Я делаю, что мне говорят, и в шоке наблюдаю за тем, как сестра сжимает пальцы обеих рук вместе, образуя огромный кулак. Высоко поднимает его и сильно опускает на грудь Аны. Стиснув зубы, она рычит между ударами:
– Не. Имеешь. Права. Вернись. Ну же. – Она наносит еще один удар, затем кричит: – Слышишь меня, Ана? Я могу делать это всю ночь!
Четыре удара, и когда Аманда наносит пятый, сильнее, чем остальные, я с изумлением наблюдаю, как тело Аны оживает. Она широко раскрывает глаза, насколько, насколько позволяют синяки, и делает глубокий вдох. И в тот момент, когда это происходит, Аманда разражается громкими, шумными рыданиями, облокачиваясь спиной на Эвандера, который крепко обнимает ее в знак поддержки.
Глаза Аны снова закрываются, но она глубоко дышит.
– Юлий, – хрипит она, протягивая дрожащую руку мужчине, которого здесь нет.
Я приближаюсь к ней, беру за руку, и в этот момент слышу его.
– Я здесь, детка. – Не обращая внимания ни на кого, кроме своей женщины, Юлий опускается на колени рядом с ней, берет за руку и крепко сжимает. – Я здесь.
Ее голос еле слышен, она выдыхает:
– Я люблю тебя.
И впервые в жизни я вижу, как мой брат плачет. Его плечи сотрясаются в беззвучных рыданиях, слезы стекают по его щекам, он опускается к ее распухшему лицу, нежно целуя ее губы, и шепчет:
– Мне так жаль, детка. Я люблю тебя. Люблю тебя больше, чем мужчина должен любить свою женщину. – Его измученные, дрожащие слова вызывают комок в горле. – Я думал, что потерял тебя. Хотел умереть. Получить пулю и покинуть этот мир. – Он вздыхает с облегчением. – Мы уходим отсюда. Уходим от всего этого дерьма, хорошо? Мы будем вместе, ты и я. Больше никакого дерьма, ясно?

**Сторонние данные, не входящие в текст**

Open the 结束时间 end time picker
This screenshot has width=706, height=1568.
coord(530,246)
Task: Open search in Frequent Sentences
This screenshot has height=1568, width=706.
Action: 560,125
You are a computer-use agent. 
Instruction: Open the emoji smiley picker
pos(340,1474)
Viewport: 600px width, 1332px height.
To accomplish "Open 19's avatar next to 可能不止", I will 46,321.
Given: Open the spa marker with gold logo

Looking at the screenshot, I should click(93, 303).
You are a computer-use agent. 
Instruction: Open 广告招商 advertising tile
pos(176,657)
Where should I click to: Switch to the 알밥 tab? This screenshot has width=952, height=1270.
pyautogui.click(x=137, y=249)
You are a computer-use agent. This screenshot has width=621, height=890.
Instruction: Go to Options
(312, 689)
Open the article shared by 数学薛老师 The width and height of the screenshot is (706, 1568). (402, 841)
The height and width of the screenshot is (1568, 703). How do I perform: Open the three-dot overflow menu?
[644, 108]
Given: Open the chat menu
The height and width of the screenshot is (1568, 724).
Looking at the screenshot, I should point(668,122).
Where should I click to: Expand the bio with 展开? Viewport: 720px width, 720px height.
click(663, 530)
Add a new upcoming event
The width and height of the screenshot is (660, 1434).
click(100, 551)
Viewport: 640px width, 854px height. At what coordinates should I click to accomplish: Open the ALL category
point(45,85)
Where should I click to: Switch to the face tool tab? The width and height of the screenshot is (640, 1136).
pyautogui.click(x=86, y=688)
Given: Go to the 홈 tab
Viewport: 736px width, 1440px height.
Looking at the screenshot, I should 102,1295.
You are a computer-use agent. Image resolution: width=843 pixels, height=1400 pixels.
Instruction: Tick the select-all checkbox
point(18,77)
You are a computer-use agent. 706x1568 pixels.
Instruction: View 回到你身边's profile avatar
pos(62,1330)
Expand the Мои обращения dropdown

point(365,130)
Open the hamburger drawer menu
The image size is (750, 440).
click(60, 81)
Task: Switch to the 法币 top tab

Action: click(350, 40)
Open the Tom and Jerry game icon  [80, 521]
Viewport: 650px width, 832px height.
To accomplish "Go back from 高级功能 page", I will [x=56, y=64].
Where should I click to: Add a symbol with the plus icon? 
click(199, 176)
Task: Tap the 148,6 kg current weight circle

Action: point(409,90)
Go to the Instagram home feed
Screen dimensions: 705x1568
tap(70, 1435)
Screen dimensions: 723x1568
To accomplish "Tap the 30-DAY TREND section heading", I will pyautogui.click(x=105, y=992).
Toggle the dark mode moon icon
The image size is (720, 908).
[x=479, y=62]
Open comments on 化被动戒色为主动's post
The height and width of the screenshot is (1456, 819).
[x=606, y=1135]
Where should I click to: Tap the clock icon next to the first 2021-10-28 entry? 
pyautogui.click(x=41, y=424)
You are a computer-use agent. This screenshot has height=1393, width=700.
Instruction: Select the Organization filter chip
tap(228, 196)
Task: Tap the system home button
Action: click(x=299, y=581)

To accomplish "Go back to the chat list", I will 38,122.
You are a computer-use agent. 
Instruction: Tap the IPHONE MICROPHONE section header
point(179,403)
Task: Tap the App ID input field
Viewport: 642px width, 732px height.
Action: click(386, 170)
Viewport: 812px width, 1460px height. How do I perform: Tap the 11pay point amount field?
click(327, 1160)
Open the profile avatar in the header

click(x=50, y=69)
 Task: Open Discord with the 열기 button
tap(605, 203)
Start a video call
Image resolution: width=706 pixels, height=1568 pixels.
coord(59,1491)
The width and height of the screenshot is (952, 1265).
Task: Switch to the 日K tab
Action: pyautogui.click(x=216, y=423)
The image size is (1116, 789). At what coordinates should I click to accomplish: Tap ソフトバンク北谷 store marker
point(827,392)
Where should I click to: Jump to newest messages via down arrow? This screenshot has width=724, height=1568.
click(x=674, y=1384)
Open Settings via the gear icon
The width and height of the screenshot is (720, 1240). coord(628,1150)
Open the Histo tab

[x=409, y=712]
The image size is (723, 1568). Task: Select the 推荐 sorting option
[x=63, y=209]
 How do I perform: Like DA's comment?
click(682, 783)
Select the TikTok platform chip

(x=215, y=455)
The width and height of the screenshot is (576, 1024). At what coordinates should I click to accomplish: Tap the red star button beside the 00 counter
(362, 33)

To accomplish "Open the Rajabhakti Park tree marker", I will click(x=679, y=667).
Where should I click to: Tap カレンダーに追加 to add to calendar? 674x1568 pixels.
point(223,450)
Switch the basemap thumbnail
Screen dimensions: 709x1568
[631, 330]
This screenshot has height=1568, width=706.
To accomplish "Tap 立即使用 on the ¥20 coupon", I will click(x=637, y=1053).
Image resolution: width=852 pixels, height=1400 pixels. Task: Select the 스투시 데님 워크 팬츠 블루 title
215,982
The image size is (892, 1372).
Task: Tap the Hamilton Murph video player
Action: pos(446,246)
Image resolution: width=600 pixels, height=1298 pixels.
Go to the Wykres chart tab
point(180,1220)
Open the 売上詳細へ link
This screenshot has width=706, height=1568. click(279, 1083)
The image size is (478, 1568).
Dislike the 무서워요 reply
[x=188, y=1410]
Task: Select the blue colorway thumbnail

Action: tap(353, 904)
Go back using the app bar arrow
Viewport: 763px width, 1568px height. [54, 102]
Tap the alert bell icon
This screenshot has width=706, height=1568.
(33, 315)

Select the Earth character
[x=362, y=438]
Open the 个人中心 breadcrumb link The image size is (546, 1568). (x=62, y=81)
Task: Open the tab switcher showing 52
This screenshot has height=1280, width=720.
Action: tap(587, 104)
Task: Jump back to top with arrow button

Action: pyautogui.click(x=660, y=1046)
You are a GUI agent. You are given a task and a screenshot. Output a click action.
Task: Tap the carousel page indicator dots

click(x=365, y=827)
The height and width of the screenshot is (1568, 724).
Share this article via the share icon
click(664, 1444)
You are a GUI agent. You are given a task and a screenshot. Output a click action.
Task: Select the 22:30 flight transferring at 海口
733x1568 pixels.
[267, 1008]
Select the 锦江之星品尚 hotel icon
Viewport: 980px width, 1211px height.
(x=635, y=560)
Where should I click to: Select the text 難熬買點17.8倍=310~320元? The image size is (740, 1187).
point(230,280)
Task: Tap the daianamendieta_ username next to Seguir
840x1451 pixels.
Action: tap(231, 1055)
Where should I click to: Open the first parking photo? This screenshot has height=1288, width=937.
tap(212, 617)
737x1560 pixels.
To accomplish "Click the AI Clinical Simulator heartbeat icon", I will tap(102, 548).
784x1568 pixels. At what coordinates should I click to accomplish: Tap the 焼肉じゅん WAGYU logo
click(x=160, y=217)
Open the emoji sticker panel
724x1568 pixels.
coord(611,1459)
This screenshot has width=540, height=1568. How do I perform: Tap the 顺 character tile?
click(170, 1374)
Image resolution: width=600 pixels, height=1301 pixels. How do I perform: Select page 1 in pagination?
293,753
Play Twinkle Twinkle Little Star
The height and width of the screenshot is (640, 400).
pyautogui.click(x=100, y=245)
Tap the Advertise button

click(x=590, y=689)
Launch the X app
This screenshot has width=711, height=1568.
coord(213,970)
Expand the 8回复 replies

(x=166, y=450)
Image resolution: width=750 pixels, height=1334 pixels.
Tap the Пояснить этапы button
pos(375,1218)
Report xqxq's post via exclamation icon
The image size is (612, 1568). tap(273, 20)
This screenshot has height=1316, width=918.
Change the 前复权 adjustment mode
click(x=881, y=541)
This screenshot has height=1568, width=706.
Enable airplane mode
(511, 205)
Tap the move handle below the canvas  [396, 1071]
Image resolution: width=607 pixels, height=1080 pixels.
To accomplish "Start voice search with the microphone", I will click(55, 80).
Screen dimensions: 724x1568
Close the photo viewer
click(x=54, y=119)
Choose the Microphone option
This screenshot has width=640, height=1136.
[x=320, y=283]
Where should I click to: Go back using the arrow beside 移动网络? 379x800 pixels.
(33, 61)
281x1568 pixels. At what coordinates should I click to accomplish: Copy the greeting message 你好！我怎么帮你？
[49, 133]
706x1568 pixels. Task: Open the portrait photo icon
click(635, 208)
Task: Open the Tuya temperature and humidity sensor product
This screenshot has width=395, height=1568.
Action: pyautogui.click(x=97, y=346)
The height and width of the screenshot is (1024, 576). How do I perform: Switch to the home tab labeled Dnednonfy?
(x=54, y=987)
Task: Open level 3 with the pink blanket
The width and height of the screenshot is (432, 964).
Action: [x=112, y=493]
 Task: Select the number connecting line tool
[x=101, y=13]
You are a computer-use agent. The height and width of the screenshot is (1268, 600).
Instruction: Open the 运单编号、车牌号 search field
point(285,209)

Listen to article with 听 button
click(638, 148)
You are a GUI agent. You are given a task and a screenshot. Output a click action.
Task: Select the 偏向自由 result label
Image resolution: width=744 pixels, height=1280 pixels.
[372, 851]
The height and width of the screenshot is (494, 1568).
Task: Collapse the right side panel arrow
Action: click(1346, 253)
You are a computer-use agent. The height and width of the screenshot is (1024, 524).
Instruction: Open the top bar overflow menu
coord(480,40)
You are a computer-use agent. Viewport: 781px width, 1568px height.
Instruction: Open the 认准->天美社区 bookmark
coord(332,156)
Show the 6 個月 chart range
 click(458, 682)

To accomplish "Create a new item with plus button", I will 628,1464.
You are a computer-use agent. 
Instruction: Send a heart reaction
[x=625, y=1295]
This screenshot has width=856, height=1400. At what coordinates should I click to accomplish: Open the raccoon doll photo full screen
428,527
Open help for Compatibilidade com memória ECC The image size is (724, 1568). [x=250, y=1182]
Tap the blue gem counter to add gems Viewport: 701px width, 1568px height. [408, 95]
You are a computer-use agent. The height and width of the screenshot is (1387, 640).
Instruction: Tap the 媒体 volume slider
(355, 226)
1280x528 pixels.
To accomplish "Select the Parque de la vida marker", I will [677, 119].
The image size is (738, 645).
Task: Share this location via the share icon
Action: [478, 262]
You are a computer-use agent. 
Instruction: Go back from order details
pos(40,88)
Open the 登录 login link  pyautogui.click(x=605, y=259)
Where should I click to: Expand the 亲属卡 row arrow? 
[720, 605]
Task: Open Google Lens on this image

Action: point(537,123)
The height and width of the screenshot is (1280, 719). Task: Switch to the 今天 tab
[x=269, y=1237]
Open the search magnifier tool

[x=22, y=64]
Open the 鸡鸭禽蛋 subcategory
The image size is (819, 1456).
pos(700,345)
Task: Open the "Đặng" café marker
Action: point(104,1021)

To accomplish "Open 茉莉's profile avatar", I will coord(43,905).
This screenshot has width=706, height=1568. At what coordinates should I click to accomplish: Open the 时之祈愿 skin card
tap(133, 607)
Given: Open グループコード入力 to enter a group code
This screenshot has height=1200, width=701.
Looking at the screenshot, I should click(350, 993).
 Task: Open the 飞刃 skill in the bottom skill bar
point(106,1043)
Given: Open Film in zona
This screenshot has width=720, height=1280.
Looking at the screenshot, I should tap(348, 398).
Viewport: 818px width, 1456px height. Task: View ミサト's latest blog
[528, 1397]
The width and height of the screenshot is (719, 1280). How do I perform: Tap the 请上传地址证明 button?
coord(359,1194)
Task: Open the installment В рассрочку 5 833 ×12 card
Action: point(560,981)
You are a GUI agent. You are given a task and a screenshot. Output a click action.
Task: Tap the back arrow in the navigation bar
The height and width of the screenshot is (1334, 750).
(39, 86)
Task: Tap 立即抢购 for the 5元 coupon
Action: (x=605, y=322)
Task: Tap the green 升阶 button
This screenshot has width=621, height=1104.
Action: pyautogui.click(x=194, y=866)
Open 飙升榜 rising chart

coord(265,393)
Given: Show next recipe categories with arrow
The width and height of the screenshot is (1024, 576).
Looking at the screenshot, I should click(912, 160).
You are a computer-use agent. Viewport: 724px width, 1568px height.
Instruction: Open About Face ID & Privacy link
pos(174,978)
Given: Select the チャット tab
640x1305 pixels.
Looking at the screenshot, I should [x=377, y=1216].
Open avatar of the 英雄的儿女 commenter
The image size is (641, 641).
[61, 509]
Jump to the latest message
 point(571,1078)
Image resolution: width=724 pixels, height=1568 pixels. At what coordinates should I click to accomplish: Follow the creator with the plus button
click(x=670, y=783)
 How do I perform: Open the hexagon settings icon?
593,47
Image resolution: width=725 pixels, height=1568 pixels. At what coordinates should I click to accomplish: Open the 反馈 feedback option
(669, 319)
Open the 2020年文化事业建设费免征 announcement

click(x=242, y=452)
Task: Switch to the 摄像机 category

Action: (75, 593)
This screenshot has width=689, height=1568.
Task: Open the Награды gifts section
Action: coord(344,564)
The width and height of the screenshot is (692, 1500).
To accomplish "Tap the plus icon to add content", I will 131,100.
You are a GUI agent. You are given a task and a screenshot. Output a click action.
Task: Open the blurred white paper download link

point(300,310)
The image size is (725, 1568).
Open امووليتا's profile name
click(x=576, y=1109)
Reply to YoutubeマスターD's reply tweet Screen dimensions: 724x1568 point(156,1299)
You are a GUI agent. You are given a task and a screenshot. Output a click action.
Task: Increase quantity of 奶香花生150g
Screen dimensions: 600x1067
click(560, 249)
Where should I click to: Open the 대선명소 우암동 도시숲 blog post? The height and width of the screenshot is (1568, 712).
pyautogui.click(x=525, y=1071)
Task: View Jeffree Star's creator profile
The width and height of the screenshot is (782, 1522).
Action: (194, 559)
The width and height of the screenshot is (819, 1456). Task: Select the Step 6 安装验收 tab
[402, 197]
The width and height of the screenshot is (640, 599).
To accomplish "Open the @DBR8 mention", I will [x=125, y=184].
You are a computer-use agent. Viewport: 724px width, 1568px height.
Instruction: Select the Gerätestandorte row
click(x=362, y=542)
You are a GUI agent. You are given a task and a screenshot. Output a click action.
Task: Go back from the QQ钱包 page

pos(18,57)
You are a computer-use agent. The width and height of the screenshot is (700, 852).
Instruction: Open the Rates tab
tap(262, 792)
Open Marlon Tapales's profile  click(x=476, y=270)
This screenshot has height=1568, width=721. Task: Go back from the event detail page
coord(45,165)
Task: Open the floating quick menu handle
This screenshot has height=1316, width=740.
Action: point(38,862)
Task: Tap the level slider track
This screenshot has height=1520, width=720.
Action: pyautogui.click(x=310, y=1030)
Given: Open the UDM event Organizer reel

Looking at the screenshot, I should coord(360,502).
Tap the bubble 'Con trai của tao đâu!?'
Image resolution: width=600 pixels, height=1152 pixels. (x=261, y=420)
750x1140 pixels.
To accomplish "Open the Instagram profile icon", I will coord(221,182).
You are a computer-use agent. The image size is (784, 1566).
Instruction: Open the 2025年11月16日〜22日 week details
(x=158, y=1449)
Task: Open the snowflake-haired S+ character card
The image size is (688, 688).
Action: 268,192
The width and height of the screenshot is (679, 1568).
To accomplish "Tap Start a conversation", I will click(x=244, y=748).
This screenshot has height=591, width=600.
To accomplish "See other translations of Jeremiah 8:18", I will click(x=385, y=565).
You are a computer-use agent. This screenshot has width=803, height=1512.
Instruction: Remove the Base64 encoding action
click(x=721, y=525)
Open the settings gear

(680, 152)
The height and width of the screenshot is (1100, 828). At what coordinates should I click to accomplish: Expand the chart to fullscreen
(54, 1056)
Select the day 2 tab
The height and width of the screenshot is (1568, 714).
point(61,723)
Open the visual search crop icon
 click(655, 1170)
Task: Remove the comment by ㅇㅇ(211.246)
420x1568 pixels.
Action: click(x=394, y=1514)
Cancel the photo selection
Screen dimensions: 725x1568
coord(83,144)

Губы Аны шевелятся, раздается едва слышное:
– Хорошо.
Юлий встает с колен и смотрит на Манду.
– Спасибо. – Поворачивается к Эвандеру. – Я твой должник.
Но когда Юлий переводит взгляд на третьего человека, незнакомца в балаклаве, он его не находит.
Я уже ушел.
Глава 50
ЮЛИЙ
Твоя жена жива.
Сидя на кровати и глядя на связанного человека, лежащего окровавленным на полу с самодельным намордником вокруг рта, я твержу себе, что опасность миновала. Теперь она со мной, и я буду оберегать ее. Но я реалист, и какая-то часть меня знает, что обещать кому-то безопасность – не только глупо, но и невыполнимый обет.
Она в безопасности.
Тогда почему мое сердце не перестает бешено биться? Словно я боюсь надеяться на то, что все кончено, и мы можем жить без последствий.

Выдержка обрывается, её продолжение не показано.